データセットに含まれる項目
===

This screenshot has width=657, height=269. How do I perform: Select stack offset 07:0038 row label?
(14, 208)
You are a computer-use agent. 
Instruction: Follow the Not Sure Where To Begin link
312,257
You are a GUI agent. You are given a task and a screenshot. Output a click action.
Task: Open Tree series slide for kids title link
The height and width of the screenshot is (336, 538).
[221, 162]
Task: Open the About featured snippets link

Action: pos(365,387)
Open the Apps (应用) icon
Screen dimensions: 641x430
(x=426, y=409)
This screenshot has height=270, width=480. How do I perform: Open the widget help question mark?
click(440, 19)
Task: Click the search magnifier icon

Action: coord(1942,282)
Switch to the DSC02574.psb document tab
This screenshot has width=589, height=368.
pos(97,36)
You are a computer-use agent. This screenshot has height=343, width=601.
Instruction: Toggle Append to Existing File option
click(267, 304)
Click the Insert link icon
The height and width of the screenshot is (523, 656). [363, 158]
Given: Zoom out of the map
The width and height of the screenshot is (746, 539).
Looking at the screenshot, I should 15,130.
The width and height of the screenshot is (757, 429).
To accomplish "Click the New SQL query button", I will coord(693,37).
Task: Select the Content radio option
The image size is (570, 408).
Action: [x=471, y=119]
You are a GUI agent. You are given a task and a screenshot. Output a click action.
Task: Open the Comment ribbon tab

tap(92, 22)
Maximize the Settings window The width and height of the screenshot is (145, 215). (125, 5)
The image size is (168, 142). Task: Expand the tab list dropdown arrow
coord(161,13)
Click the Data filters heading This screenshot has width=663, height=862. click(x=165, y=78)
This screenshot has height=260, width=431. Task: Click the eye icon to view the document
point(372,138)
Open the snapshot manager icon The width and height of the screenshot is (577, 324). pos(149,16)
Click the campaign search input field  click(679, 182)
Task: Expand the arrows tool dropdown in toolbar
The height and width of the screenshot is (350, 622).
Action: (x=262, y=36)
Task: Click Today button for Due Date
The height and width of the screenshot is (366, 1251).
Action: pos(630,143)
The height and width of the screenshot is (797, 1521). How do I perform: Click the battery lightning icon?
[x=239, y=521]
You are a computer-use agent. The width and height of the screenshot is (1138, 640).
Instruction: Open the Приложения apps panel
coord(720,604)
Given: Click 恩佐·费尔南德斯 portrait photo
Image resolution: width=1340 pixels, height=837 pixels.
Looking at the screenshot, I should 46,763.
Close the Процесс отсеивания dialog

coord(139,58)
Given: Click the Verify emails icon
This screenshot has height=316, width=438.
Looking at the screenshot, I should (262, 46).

===

• **目標**:
「Given: Click the Verify emails icon」を含む行から項目の最後の行までを、両端の行も含めて一字一句変えずに出力しなさい。

• **解答**:
Given: Click the Verify emails icon
This screenshot has height=316, width=438.
Looking at the screenshot, I should (262, 46).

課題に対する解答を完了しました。